Another lesser-known problem has been observed in red wines with higher pHs and higher ethanol concentrations. Potassium bitartrate and potassium tartrate crystals have been observed after only a few months of bottle aging. It is well known that ethanol contributes to the instability of tartrate acid salts. Ethanol alters the dielectric constant of the wine. A two percent ethanol addition can shift the equilibrium constants of acids up to 0.2 pH units. This effect is deceivingly subtle, but it essentially leads to the precipitation of acid salts. This may not seem like an issue since higher alcohol products are sold to consumers who are not bothered by a little particulate matter at the bottom of the bottle. But, as higher alcohol red wines begin to find their way into lower tier products these instabilities may be deemed objectionable by lesser-informed consumers and salesman. The most obvious way around this is to cold stabilize these products, something that is currently done for white wines but not red wines. The main complaints with cold stabilization are that can be costly, and some wine consultants say that chilling removes colloids that contribute positively to the wine’s mouthfeel. This may provide another incentive to invent ways to quickly and cheaply stabilize wines for tartrate salt precipitation. Recently, electrodialysis has been used in a few California wineries to remove potassium and calcium ions without having to chill the wine down. The technology for the process originally comes from water desalination. The technique uses an electric field and selective membranes to remove the positively charged potassium and calcium ions and the negatively charged tartaric acid ions that are associated with tartrate acid salt precipitation. The two separate membranes are selective for the different ions, and as the ions pass through the membranes they are removed using a saline solution.
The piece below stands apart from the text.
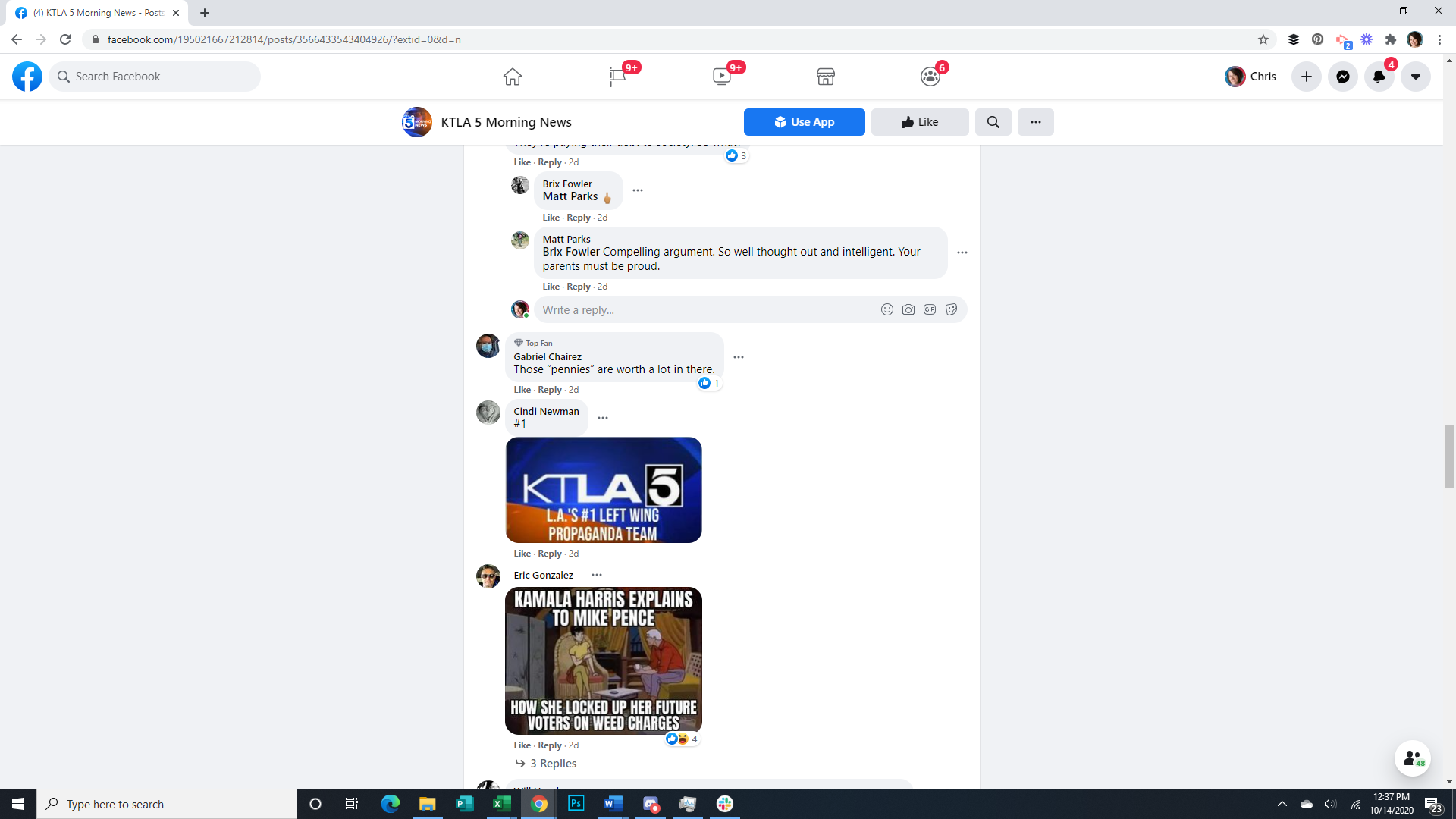Open the page's more options ellipsis menu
An alternative to this process is to simply label your wine as unfiltered, informing consumers that a natural sediment may be present.

Color and Astringency

Typically winemakers indicate that extending the ripening period is done in an effort to reduce the astringency of both grape skins and seeds. Most studies indicate that seed tannin on a per berry basis declines until harvest. Sometimes seed tannins can be constant for up to four weeks prior to harvest. One conceivable danger (outside of adverse weather events) is that the berry weight may decline during this period, and an increase in tannin on a fresh weight basis may be observed. This may not be a problem for those who are going to water back anyway. But for those who will let it ride, they may be a caught by surprise during the fermentation when they are extracting more than they had intended.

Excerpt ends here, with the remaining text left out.